___ Records supplied
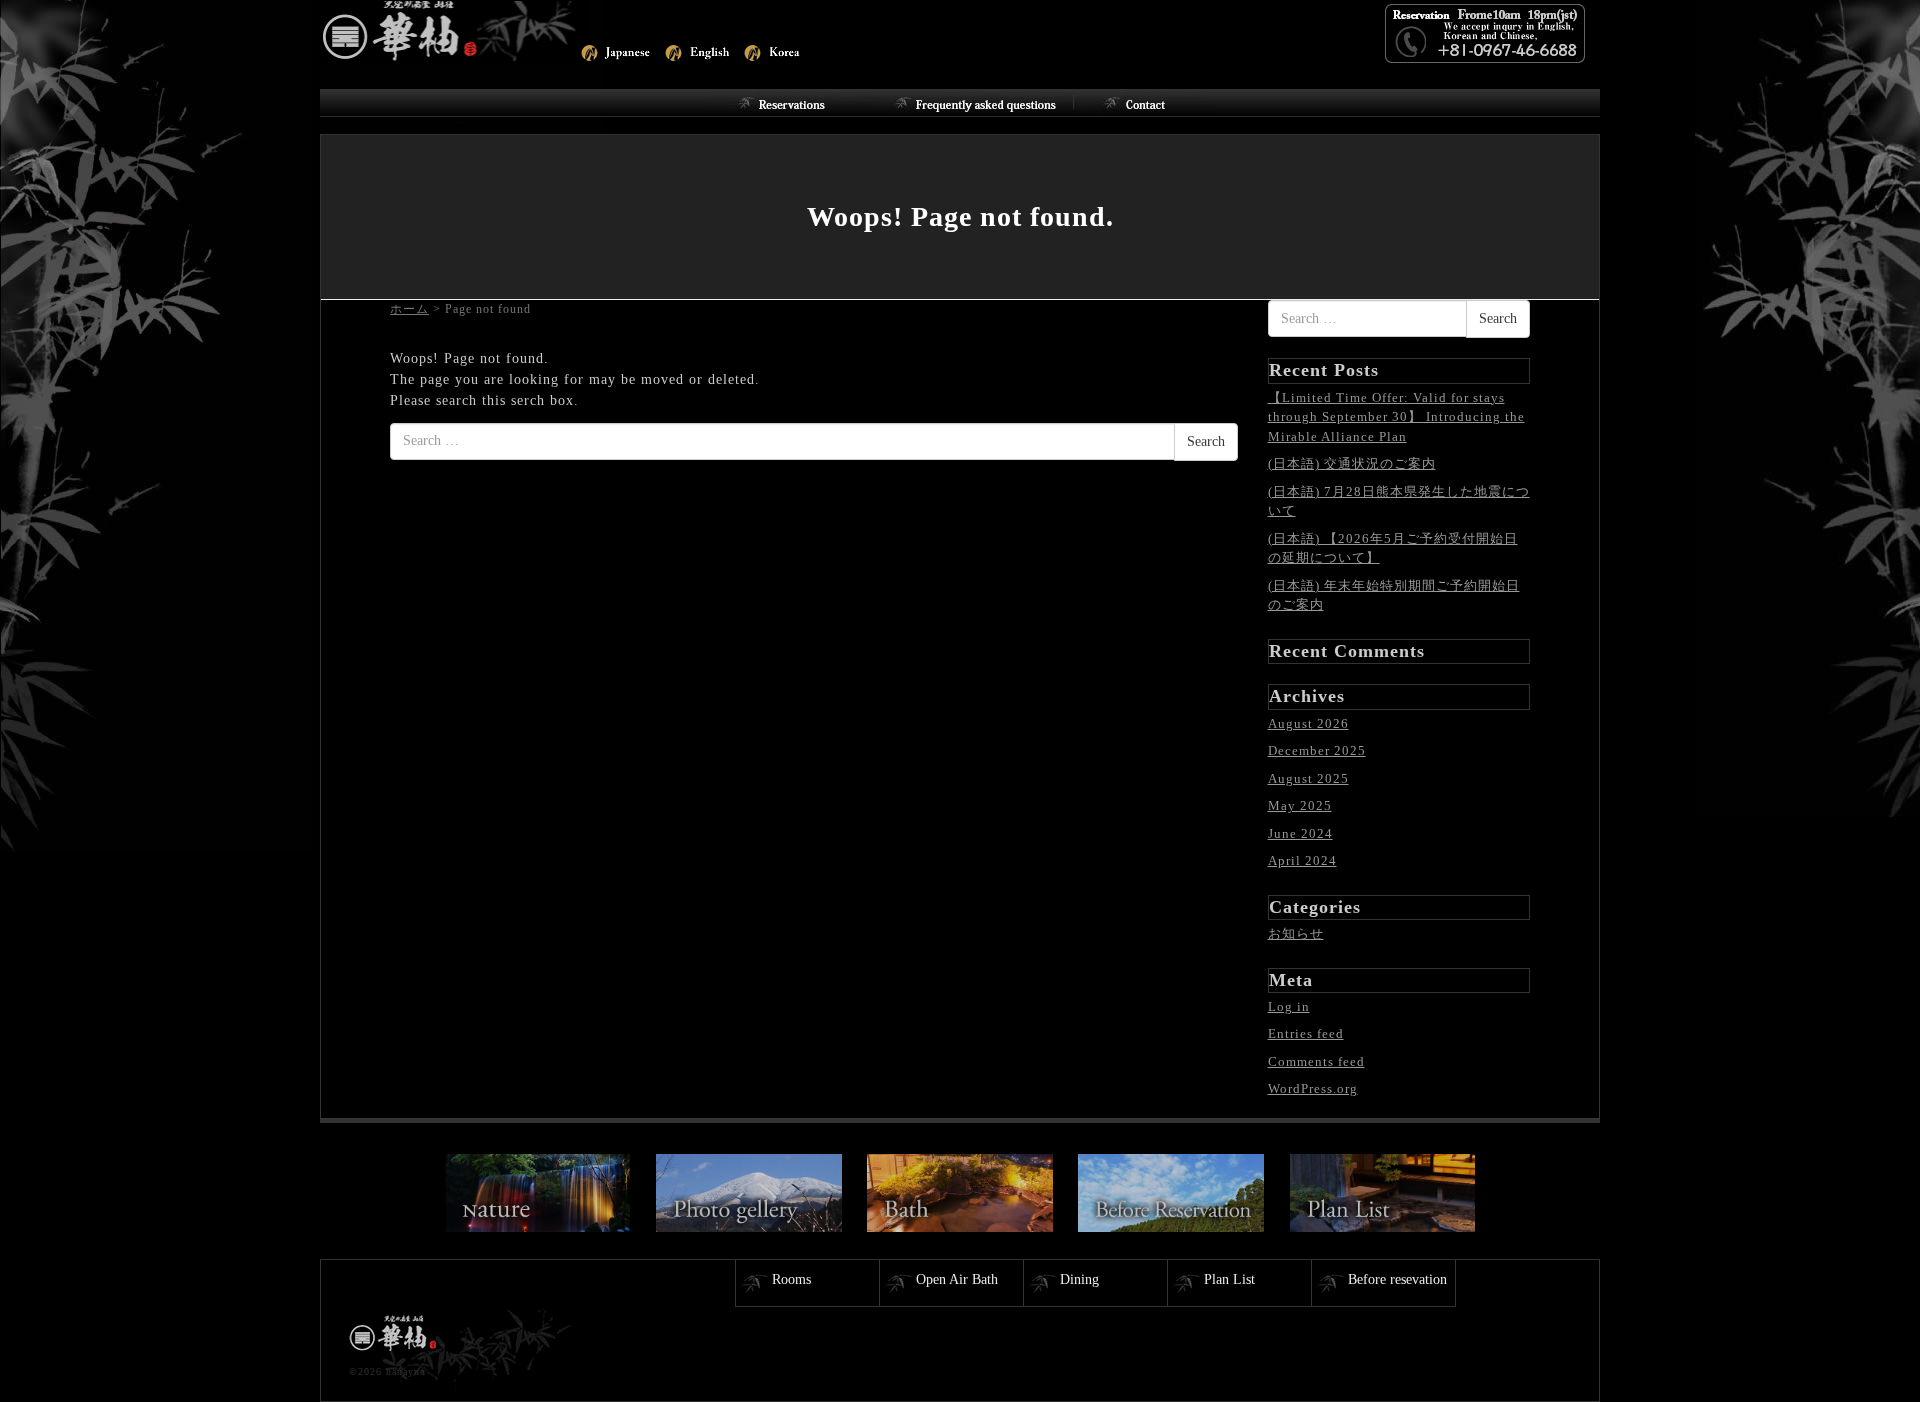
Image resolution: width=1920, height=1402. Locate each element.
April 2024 (1302, 860)
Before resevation (1397, 1279)
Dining (1079, 1279)
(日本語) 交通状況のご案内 (1352, 463)
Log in (1289, 1006)
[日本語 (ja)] (614, 50)
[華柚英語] (455, 30)
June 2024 (1300, 833)
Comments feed (1316, 1061)
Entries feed (1306, 1033)
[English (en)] (698, 50)
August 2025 (1308, 778)
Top (1872, 1354)
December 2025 (1317, 750)
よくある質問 (977, 103)
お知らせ (1296, 933)
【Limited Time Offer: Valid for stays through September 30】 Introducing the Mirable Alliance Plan (1396, 417)
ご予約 (794, 103)
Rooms (791, 1279)
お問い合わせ (1143, 103)
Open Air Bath (957, 1279)
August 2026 (1308, 723)
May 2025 (1300, 805)
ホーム (409, 309)
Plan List (1229, 1279)
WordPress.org (1313, 1088)
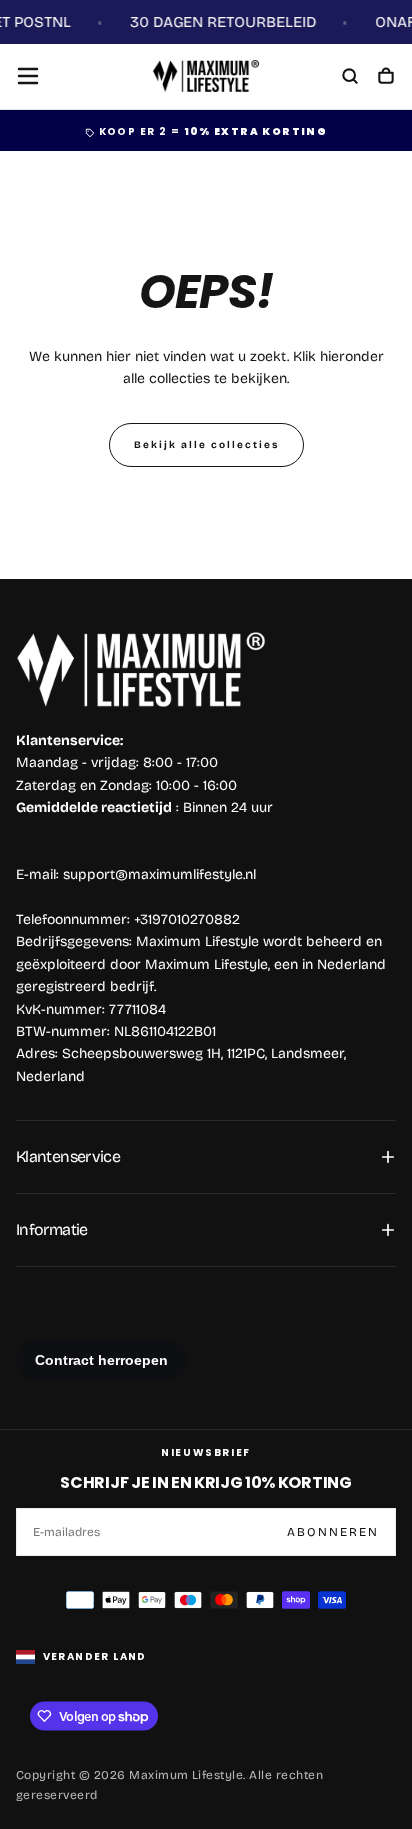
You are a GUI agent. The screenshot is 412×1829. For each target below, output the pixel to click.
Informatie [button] (52, 1229)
______
- Brief: Your answer must consist only of the lines from the one with "You are a GUI" through the final line of the entries, each retyped exactly.

- Answer to the problem:
You are a GUI agent. The screenshot is 412×1829. For each target below, output the pixel to click.
Informatie [button] (52, 1229)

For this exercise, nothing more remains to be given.